Seattle Shooter Found Not Guilty by Reason of Insanity in Pregnant Woman's Death
Both the prosecution and defense agreed Cordell Goosby was legally insane when he emptied a 9mm into a white Tesla, killing Eina Kwon, 34, and her unborn baby.

Both the prosecution and defense experts reached the same conclusion about Cordell Goosby: he was legally insane on June 13, 2023, when he sprinted toward the driver's side of a white Tesla at Fourth Avenue and Lenora Street in Seattle's Belltown neighborhood and emptied a 9mm handgun into the car. That rare agreement between opposing sides meant the case never went to a jury. A King County court found Goosby not guilty by reason of insanity for the killing of Eina Kwon, 34, who was eight months pregnant, and her unborn child, and the shooting of her husband, Sung Kwon, who was struck in the arm and survived.

========================================================================

Tasks:
**a)** Return the text of the Seattle shooting article between "Both the prosecution and defense experts" and "arm and survived.", inclusive, copied word for word.
**b)** Resume the Seattle shooting article from its final sentence onward.

Available data:
========================================================================

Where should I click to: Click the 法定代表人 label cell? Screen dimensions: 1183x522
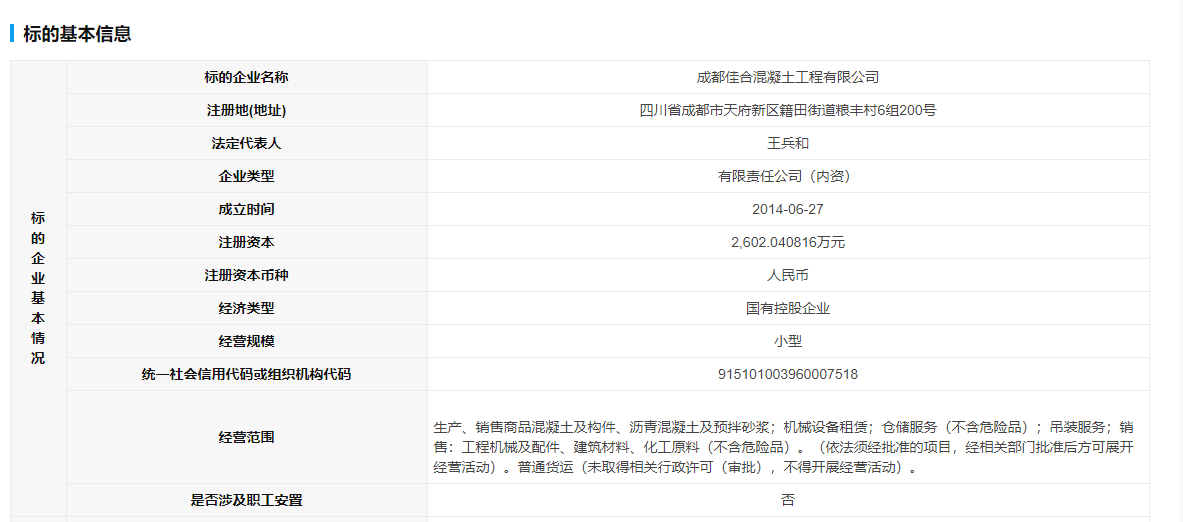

========================================================================

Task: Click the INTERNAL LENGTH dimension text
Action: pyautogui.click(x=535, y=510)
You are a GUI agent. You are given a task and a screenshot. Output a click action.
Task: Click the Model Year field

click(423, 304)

========================================================================

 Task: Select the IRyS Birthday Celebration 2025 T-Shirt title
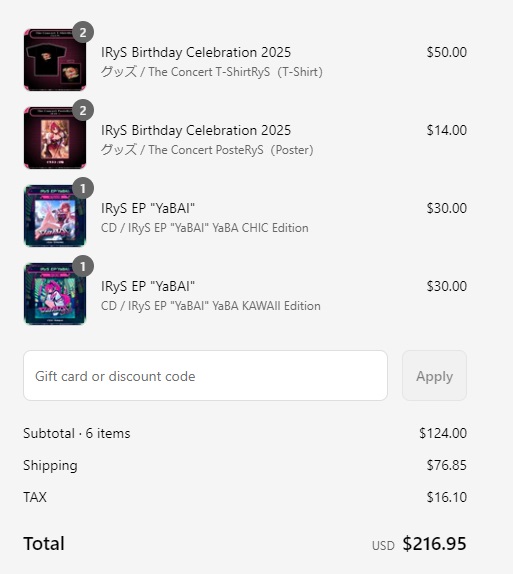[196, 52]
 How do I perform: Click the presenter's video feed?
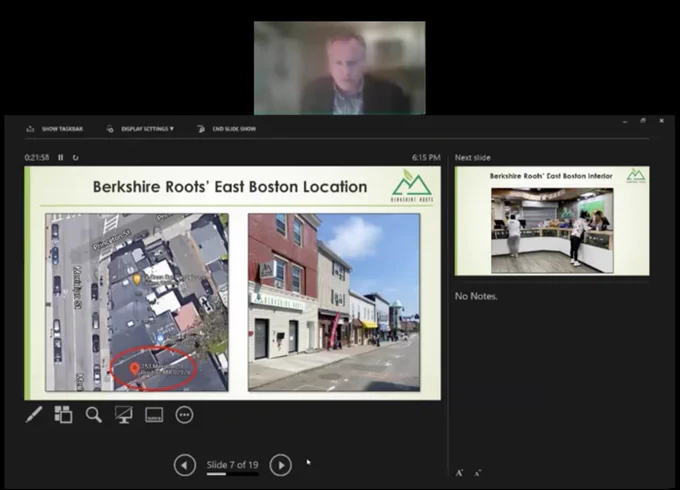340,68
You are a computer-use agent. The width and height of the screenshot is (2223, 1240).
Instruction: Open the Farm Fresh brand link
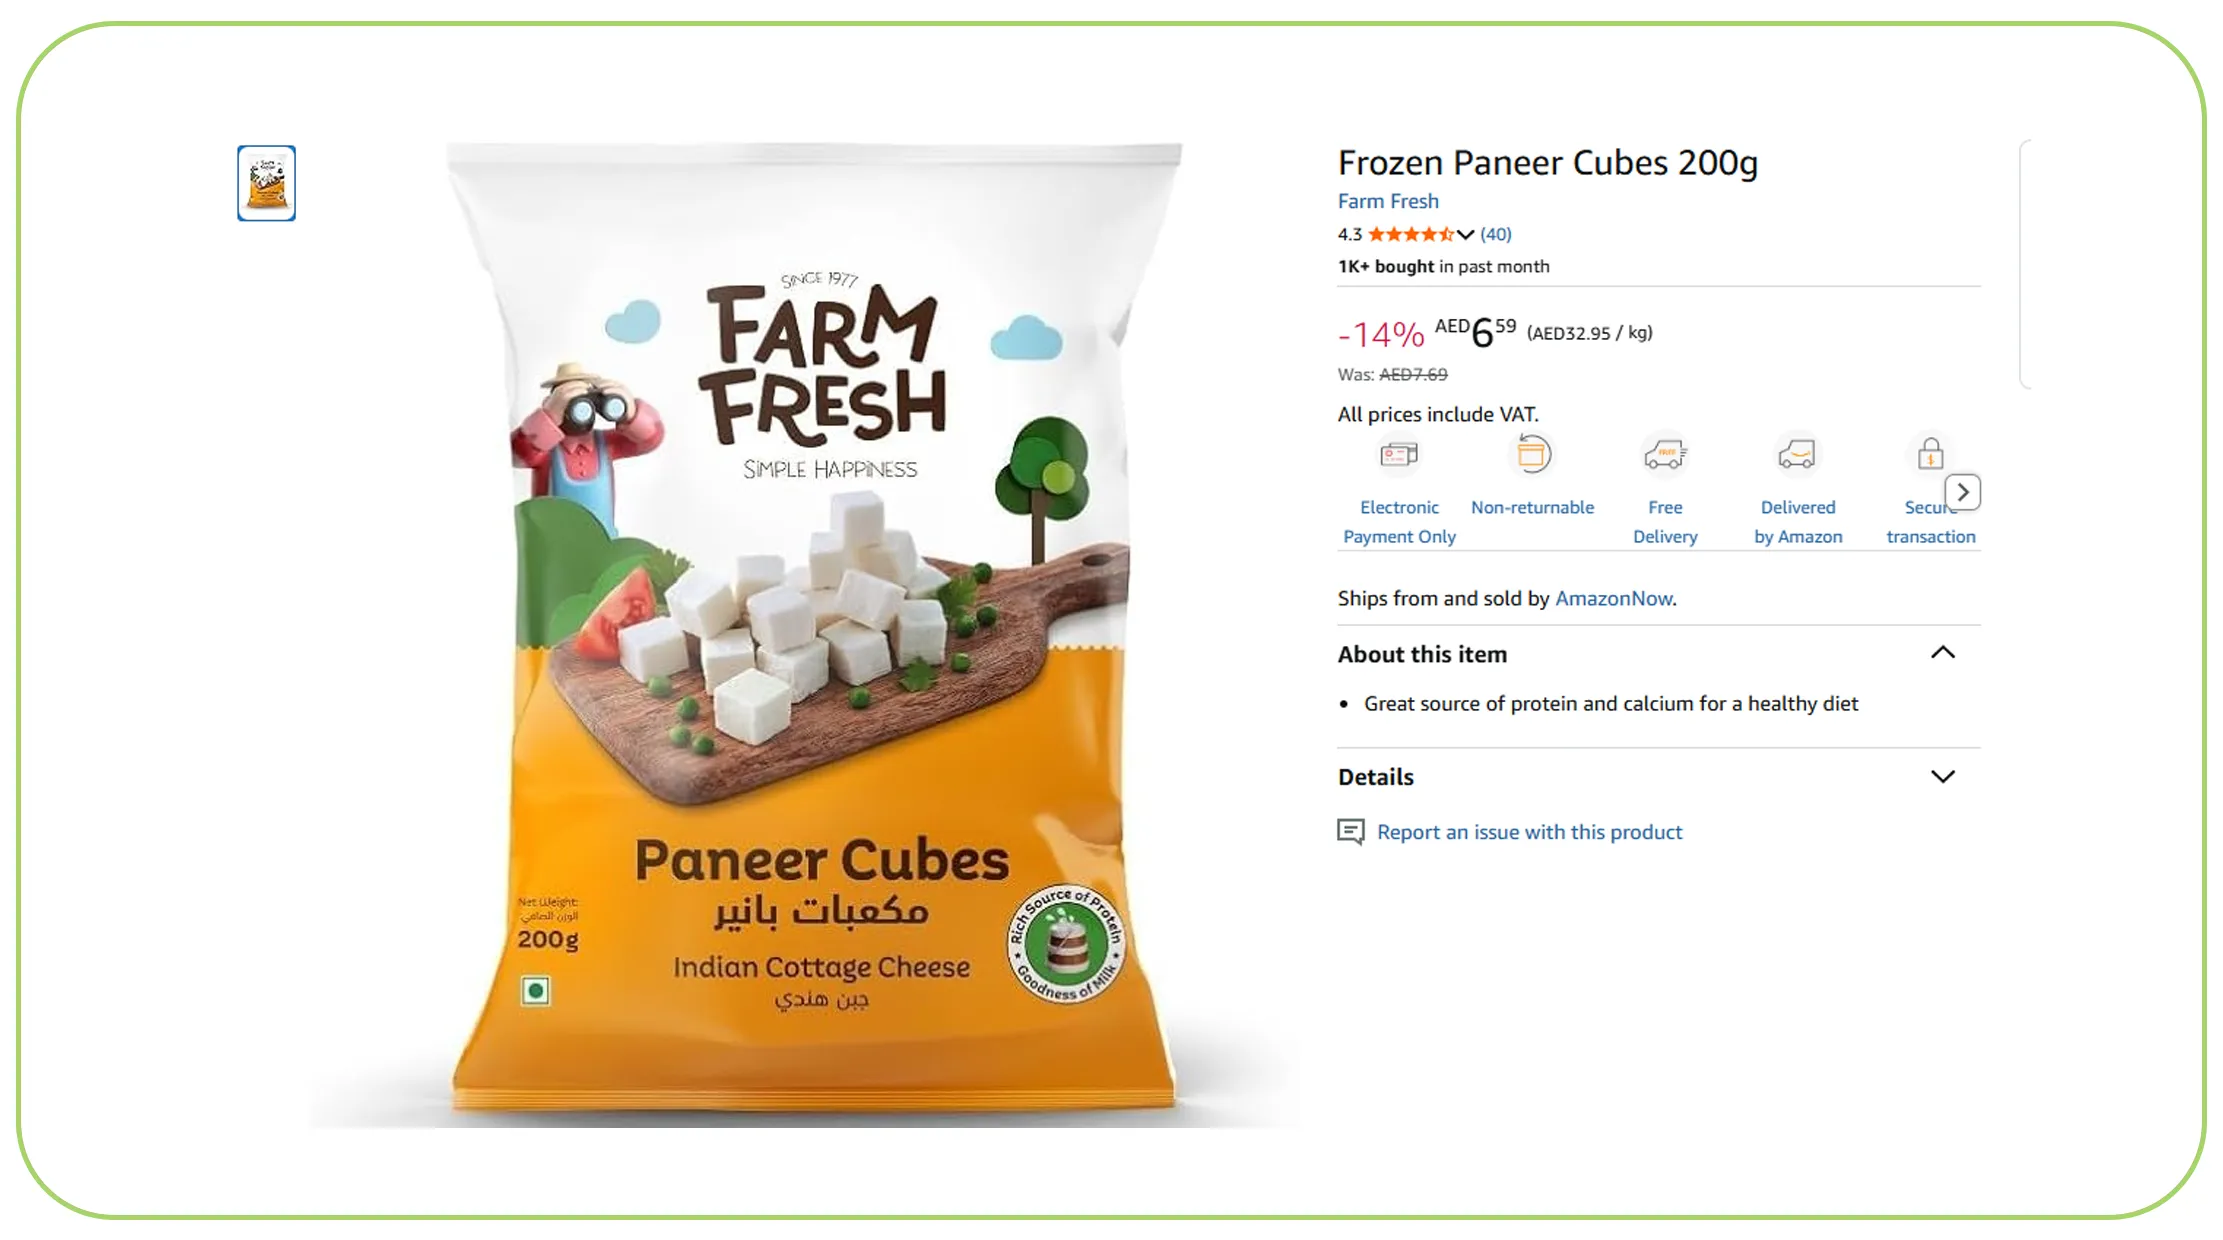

========================================================================

Answers to the exercises:
**a)**
Both the prosecution and defense experts reached the same conclusion about Cordell Goosby: he was legally insane on June 13, 2023, when he sprinted toward the driver's side of a white Tesla at Fourth Avenue and Lenora Street in Seattle's Belltown neighborhood and emptied a 9mm handgun into the car. That rare agreement between opposing sides meant the case never went to a jury. A King County court found Goosby not guilty by reason of insanity for the killing of Eina Kwon, 34, who was eight months pregnant, and her unborn child, and the shooting of her husband, Sung Kwon, who was struck in the arm and survived.

**b)**
The couple had been stopped at a red light around 11:15 a.m., on their way to open Aburiya Bento House, their Japanese restaurant in Belltown. Goosby, then 30 and described by prosecutors as a convicted felon from Chicago with a history of hard drug use, approached them at random and opened fire. Neither Eina nor her unborn baby survived.
Goosby had been charged with first-degree murder and first-degree attempted murder. He went through competency proceedings before the case could move forward. "Mr. Goosby previously did have competency issues and went through competency restoration," said Gabrielle Charlton, chair of the Felony Competency and Forensic Mental Health Unit at the King County Prosecuting Attorney's Office. He was eventually found competent to stand trial, but the insanity plea addresses something separate: his mental state at the moment of the shooting itself.
Because both the defense and prosecution experts concluded he was insane at the time, prosecutors did not take the case to trial. Had the state's expert reached a different conclusion, the case would have gone to a jury. As it stood, the court permitted the not-guilty-by-reason-of-insanity plea. Under King County court system rules, that plea carries a specific legal consequence: "by presenting a not-guilty-by-reason-of-insanity defense, Mr. Goosby admits that he committed the crimes and agrees to commitment a state psychiatric hospital such as Western State."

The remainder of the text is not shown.